TJ/MG: Justiça determina recomposição das equipes do Samu

Decisão foi tomada em Ação Civil Pública movida pelo MPMG


A Justiça de Minas Gerais determinou que o Município de Belo Horizonte restabeleça a composição assistencial anteriormente praticada nas Unidades de Suporte Básico (USBs) do Serviço de Atendimento Móvel de Urgência (Samu) com a presença de um condutor-socorrista e dois técnicos ou auxiliares de enfermagem em todas as unidades operantes na Capital.

A decisão é da juíza Bárbara Heliodora Quaresma Bomfim, da 2ª Vara de Feitos da Fazenda Pública Municipal da Comarca de BH, em uma Ação Civil Pública (ACP) movida pelo Ministério Público de Minas Gerais (MPMG) contra o Município.

De acordo com o MPMG, o Município comunicou, no dia 22/4 de 2026, que faria uma reestruturação do Samu, com a dispensa de 34 técnicos de enfermagem e a consequente alteração na composição das equipes das USBs.

O MPMG sustentou que a medida reduz o quadro geral de servidores do Samu para 677 profissionais, impactando diretamente na atividade das ambulâncias de suporte básico.

Conforme a ACP, diversas unidades passariam a funcionar com apenas o condutor e um profissional de enfermagem, em um cenário “de extrema gravidade sanitária”, já que a Prefeitura de Belo Horizonte (PBH) decretou, no início de abril, situação de emergência em saúde pública devido ao crescimento expressivo de síndromes respiratórias, tendo registrado 107 mil atendimentos relacionados a essas patologias em quatro meses.

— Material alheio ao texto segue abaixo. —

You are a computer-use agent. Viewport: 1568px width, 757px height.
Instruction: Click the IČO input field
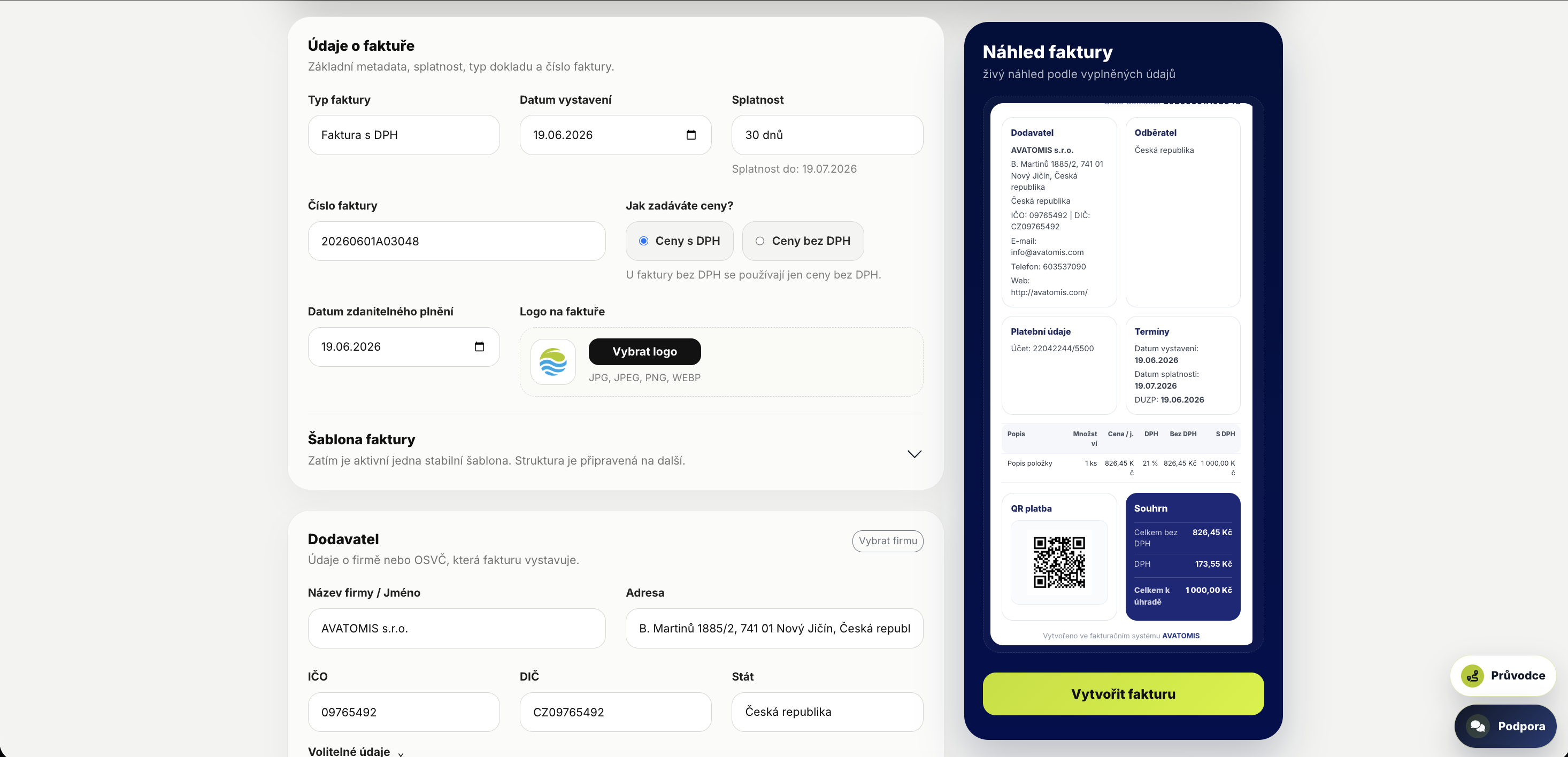404,712
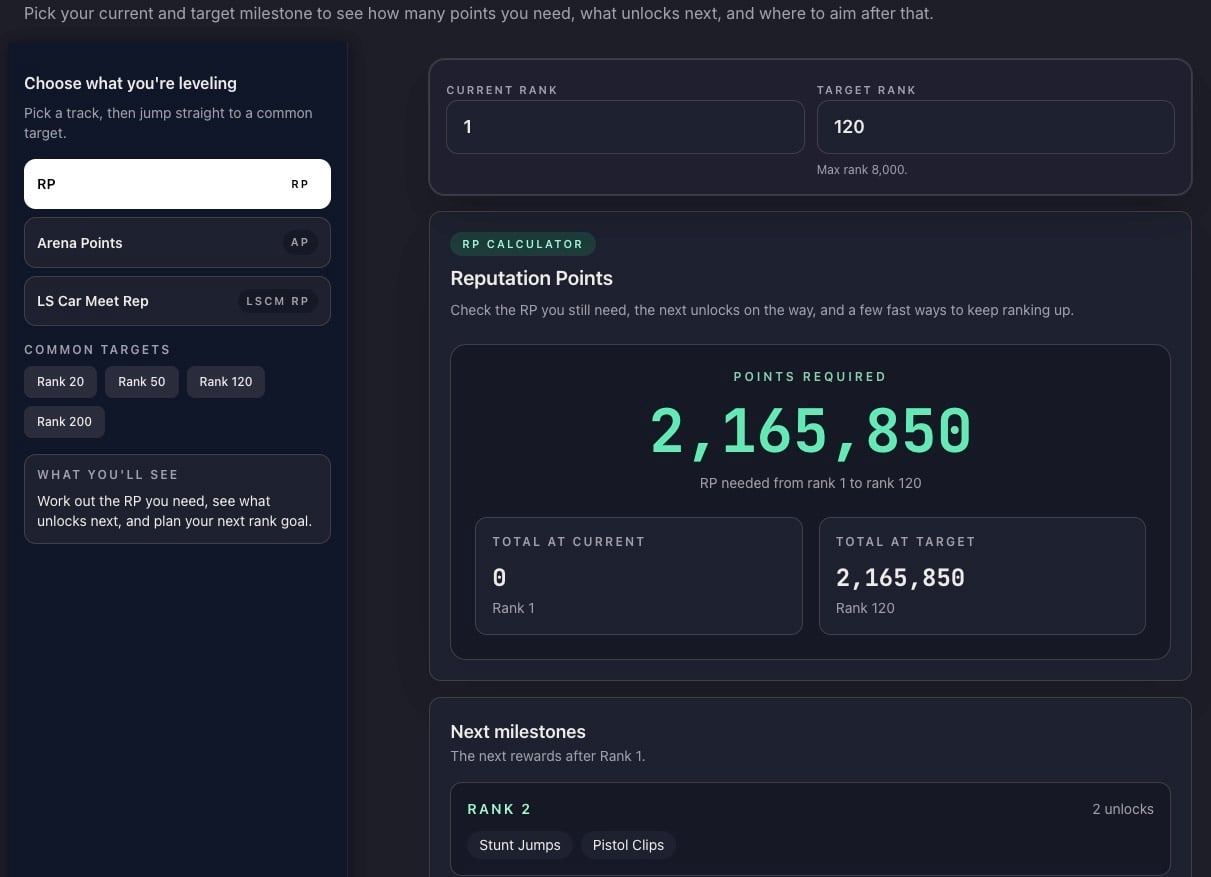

Em sua manifestação, o Município alegou que a medida de reestruturação do serviço não configurava desmonte estrutural, redução assistencial ou descontinuidade do Samu, mas “mera reorganização técnico-operacional” decorrente da não renovação de contratos administrativos temporários celebrados em caráter excepcional durante a pandemia da Covid-19.

Alegou, ainda, que a reorganização foi precedida de análise técnica baseada em indicadores assistenciais e operacionais, e que inexistem elementos concretos indicativos de prejuízo à cobertura territorial, à segurança assistencial ou à capacidade de resposta do serviço.

Na decisão, a juíza Bárbara Heliodora Quaresma Bomfim argumentou que, embora a composição das USBs com um condutor-socorrista e um técnico ou auxiliar de enfermagem encontre respaldo na Portaria GM/MS nº 2.048/2002 e no entendimento firmado pelo Superior Tribunal de Justiça (STJ) no Tema Repetitivo nº 1024, a discussão da ação não se resume a analisar, em tese, se o modelo adotado está de acordo com as regras mínimas federais:

“É certo que a normativa federal admite a composição mínima das Unidades de Suporte Básico com um condutor-socorrista e um técnico ou auxiliar de enfermagem. Todavia, tal circunstância não afasta, por si só, a plausibilidade da alegação ministerial de potencial comprometimento da capacidade operacional do serviço diante da redução da composição das equipes historicamente adotada pelo Município.”

Além disso, a magistrada apontou que, embora o Município afirme que a medida foi precedida de análise técnica e planejamento operacional, não foram apresentados, até o dia da decisão, estudos técnicos formais aptos a demonstrar, de maneira objetiva e prospectiva, a ausência de impacto assistencial decorrente da alteração promovida:

“Ainda que os elementos apresentados pelo Município sejam relevantes para a instrução do feito, eles não se mostram suficientes, neste momento de cognição sumária, para afastar, de maneira segura, o risco assistencial apontado pelo Ministério Público, sobretudo porque as análises apresentadas possuem caráter ainda preliminar e não demonstram, de forma conclusiva, os impactos qualitativos da reorganização sobre a dinâmica operacional do serviço em ocorrências de maior complexidade.”

Dessa forma, a juíza determinou que o Município de Belo Horizonte, no prazo de cinco dias, restabeleça a composição assistencial anteriormente praticada nas USBs do Samu, garantindo a presença de um condutor-socorrista e dois técnicos ou auxiliares de enfermagem em todas as unidades operantes na cidade. Em caso de descumprimento, a decisão fixou multa diária de R$ 5 mil.